Justification by Faith in the Psalms

Book of PsalmsThe Lord has been showing me how the doctrine of justification by faith is present throughout the book of Psalms.  Repeatedly, the psalmists identify the “righteous” as those who have taken refuge in the Lord, who place their trust and hope in him, who look to him for deliverance and cry out for mercy so that the Lord may not condemn them.  Even in the psalms where the author is championing his innocence and detailing his righteousness and faithfulness to the Lord, there is often a request for the Lord to redeem his life or to withhold condemnation, meaning that the authors are emphatically NOT asserting their perfection in keeping the law or appealing to God to give them favor that is rightfully theirs as “righteous” people.  Even the psalmists who say they have kept their hands clean recognize that they need to have their hearts cleansed.

But let all who take refuge in you rejoice;
let them ever sing for joy,
and spread your protection over them,
that those who love your name may exult in you.
For you bless the righteous, O Lord;
you cover him with favor as with a shield. (Ps. 5:11-12)

Notice how the “righteous” in this psalm are “all who take refuge in you”.  The Lord covers the righteous with favor because they take refuge in him.  The fact that they run to the Lord for mercy and refuge is the reason why they can be counted righteous.

Many are the sorrows of the wicked,
but steadfast love surrounds the one who trusts in the Lord.
Be glad in the Lord, and rejoice, O righteous,
and shout for joy, all you upright in heart! (Ps. 32:10-11)

The one who trusts in the Lord is contrasted with the wicked.  The one who trusts in God and takes refuge in him is called “righteous” and “upright of heart”.

The Lord redeems the life of his servants;
none of those who take refuge in him will be condemned. (Ps. 34:22)

The ones who take refuge in the Lord have no fear of condemnation.  “There is therefore now no condemnation for those who are in Christ Jesus” (Rom. 8:1).  “Whoever believes in him is not condemned, but whoever does not believe is condemned already, because he has not believed in the name of the only Son of God” (John 3:18).

Oh, continue your steadfast love to those who know you,
and your righteousness to the upright of heart! (Ps. 36:10)

Those who know the Lord (in other words, they have been reconciled to him through repentance and faith) are considered “the upright of heart”.

The salvation of the righteous is from the Lord;
he is their stronghold in the time of trouble.
The Lord helps them and delivers them;
he delivers them from the wicked and saves them,
because they take refuge in him. (Ps. 37:39-40)

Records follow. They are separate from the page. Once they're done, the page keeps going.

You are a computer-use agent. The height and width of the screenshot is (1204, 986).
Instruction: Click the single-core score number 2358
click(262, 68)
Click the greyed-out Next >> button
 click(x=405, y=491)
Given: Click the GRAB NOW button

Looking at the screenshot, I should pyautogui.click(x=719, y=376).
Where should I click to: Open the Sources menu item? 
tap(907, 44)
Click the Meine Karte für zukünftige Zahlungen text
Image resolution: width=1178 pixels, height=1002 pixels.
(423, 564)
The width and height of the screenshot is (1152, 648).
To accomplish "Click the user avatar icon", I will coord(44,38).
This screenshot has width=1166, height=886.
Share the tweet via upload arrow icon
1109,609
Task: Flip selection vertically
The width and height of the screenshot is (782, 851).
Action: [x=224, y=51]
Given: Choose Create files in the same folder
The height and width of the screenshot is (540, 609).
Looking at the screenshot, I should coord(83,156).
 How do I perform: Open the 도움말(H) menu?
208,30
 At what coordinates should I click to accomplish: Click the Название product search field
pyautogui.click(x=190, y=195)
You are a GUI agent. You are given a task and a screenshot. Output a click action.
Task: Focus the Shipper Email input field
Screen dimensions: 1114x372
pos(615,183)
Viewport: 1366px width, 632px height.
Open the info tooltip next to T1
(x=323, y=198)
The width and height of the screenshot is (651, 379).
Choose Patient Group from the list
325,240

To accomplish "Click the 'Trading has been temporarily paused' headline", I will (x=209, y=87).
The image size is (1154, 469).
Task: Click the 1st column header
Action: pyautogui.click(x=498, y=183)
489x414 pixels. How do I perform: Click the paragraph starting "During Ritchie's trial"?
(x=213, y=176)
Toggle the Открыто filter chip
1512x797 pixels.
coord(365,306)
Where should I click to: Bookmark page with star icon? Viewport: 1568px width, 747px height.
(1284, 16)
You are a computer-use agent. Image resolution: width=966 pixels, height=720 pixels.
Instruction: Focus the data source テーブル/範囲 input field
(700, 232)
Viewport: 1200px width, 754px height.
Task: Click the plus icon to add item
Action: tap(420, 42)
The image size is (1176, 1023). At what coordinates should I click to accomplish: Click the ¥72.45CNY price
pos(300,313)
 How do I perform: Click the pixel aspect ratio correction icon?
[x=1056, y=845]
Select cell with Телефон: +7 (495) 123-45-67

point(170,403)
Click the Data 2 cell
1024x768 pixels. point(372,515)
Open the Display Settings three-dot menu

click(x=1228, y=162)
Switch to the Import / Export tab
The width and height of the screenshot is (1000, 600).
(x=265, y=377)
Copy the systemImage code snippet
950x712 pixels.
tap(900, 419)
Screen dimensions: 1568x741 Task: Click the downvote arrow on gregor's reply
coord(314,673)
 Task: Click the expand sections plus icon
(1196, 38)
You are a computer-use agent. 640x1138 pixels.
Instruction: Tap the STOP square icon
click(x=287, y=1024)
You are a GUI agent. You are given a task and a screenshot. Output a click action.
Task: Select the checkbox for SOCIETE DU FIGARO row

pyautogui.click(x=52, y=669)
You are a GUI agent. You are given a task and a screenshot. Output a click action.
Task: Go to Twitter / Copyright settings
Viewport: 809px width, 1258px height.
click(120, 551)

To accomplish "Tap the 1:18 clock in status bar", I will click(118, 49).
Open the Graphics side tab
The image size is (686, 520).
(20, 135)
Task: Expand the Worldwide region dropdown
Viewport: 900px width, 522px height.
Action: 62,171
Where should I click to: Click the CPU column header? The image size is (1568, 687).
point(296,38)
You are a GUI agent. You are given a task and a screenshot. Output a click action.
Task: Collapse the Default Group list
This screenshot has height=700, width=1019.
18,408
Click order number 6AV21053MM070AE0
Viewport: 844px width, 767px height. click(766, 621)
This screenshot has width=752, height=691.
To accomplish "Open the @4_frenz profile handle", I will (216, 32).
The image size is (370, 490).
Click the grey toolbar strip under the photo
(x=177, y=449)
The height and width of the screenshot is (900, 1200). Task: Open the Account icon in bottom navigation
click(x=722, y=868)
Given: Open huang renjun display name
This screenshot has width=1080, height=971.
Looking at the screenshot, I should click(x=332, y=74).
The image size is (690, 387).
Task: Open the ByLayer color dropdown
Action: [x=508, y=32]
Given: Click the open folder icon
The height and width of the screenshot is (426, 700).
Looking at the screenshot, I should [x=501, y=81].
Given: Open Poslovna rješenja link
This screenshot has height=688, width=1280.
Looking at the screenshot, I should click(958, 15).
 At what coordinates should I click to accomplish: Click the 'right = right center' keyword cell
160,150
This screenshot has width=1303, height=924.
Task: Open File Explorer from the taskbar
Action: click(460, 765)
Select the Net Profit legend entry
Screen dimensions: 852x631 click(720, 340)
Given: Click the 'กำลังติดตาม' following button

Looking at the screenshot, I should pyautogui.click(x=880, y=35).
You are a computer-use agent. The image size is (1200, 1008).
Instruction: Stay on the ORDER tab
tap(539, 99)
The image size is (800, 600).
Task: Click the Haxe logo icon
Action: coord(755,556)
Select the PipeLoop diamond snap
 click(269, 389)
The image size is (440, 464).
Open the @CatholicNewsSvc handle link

Again, the “righteous” are counted as such precisely because they take refuge in the Lord.

The doctrine of justification by faith – the truth that men and women are counted as “good” and “righteous” before God not because of what they themselves have done, but because they trust in the power of Jesus Christ, the righteous One, to give them a righteous standing before God in spite of their sin and wickedness – is definitely present in the Psalms, and throughout the rest of the Old Testament.  That’s why Paul can say that the gospel was preached beforehand to Abraham (Gal. 2:8), because it has always been God’s way to justify his people (whether Jew or Gentile) by faith.  When Abraham believed the promise of God, his faith was counted to him as righteousness (Gen. 15:6).  Abraham trusted in the Lord, and therefore was considered righteous and upright in heart (Ps. 32:10-11).  And all who share the faith of Abraham, who are fully convinced that God is able to do what he has promised, will share in the righteousness of Christ.  “For our sake, he made him to be sin who knew no sin, so that in him we might become the righteousness of God” (2 Cor. 5:21).  Praise God for his gift of righteousness to those who humble themselves before him, and HIDE in him, taking refuge from the wrath of God in the mercy of God, which is made possible by and extended to us in Christ!

Lord, help me to hide myself in you!  And then, with the confidence that comes from knowing that you accept me in Christ, let me venture out from under your shelter once again to plead with the guilty to come to you for rest and pardon and forgiveness and mercy!